[Hot docs media downloads are down, at least here in the Reference Library. So no photo for you!]
Last night I watched another slow-paced doc about migrants — this time, asylum seekers — and I was lulled into such a deep ravine of slumbererous sludge I couldn’t even bring myself to get up and leave. I should have brought a pillow and caught up on my sleep.
Seaview sucked all the more poignantly because of its potential. Seaview is a former holiday resort built after World War II on Ireland’s coast where middle class English families could go for cheap vacations. 6000 people could live there at a time. Now Seaview has about 800 residents — asylum seekers who wait up to six or seven years to find out whether Ireland will grant them entry as refugees. Only one in ten is accepted, allowed to join the 5% of foreigners in Ireland who are also refugees.

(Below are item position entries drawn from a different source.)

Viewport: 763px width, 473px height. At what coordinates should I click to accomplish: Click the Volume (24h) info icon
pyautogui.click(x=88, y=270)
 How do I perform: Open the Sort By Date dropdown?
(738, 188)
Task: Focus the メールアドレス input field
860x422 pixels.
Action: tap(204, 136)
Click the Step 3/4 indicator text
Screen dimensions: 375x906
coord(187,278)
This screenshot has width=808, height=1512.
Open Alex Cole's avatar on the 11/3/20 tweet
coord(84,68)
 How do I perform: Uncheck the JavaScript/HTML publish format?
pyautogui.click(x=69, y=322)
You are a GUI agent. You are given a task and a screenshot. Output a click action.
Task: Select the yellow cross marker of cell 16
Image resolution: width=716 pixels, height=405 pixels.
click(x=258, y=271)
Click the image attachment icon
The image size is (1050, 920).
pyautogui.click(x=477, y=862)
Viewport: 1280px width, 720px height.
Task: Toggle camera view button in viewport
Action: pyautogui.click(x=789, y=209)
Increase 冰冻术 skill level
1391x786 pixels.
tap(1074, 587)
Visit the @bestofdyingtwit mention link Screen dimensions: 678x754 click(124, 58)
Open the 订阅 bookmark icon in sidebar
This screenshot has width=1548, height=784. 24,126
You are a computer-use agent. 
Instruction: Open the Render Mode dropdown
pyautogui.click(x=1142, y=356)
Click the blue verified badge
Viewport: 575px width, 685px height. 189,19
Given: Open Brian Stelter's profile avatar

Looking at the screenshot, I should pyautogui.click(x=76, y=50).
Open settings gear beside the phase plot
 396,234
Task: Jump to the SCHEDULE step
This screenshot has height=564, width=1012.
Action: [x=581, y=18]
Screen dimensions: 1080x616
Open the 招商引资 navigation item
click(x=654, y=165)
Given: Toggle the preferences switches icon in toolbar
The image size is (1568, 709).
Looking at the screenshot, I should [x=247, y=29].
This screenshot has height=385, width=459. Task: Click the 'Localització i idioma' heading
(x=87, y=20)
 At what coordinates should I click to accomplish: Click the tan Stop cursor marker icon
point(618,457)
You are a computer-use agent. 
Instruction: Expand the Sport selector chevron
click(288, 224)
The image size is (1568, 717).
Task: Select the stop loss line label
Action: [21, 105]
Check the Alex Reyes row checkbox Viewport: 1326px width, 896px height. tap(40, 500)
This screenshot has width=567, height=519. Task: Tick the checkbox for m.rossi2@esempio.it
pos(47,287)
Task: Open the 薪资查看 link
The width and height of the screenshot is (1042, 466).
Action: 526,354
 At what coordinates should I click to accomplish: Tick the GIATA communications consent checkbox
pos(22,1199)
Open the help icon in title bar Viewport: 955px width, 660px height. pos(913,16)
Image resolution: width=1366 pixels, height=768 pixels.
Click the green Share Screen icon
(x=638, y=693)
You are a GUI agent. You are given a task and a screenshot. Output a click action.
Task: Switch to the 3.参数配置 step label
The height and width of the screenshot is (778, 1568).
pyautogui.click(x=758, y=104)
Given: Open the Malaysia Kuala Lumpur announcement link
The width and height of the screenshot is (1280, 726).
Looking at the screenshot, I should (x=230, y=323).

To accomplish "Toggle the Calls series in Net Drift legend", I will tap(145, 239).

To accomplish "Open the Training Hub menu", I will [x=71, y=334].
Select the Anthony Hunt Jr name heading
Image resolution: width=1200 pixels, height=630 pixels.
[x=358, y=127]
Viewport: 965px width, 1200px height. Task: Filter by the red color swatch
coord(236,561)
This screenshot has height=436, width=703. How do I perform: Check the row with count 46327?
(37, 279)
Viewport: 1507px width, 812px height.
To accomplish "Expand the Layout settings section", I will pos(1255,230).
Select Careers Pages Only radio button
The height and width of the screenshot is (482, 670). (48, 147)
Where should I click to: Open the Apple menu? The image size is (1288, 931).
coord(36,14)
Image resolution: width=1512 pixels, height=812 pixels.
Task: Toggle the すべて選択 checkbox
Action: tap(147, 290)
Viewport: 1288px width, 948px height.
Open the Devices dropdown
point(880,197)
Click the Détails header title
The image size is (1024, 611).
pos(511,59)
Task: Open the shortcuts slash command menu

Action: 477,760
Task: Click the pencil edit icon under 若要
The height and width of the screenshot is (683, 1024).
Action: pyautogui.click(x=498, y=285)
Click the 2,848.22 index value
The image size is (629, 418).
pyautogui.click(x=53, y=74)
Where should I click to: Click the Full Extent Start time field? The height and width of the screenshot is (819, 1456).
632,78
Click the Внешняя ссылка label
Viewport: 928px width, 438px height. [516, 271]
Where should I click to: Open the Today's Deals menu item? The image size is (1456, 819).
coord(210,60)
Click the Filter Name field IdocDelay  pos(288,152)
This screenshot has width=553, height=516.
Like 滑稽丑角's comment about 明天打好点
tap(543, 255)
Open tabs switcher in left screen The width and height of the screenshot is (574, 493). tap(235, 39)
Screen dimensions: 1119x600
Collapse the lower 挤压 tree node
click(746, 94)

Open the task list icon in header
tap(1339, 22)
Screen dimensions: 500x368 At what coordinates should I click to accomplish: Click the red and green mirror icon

The situation is melancholy. Extremely. So melancholy that for what seemed like two thirds of the film, directors Nicky Gogan and Paul Rowley’s cameras trained principally, sentimentally, even obsessively on empty chairs, empty swimming pools, empty hallways. Yes, I got the point: this place is a horrible institution to live day in and day out. The problem was they put the baby in sulphuric, muddy bathwater (leaving only one option). They confused the institution being unbearable with the documentary being unbearable. Now even my review is belabouring the point!
Okay, all that said, there were several watchable bits: Images of a man on a hunger strike who refuses to speak; bright-eyed children only slowly discovering the miseries of institutional life; a little-too-crude selection of refugees saying how desperate they were to work and contribute taxes instead of burdening the Irish taxpayer.
Hoping for better fare today. Meanwhile, Seaview does play again, Thursday at 2 at Isabel Bader, in case you’re suffering from daytime insomnia.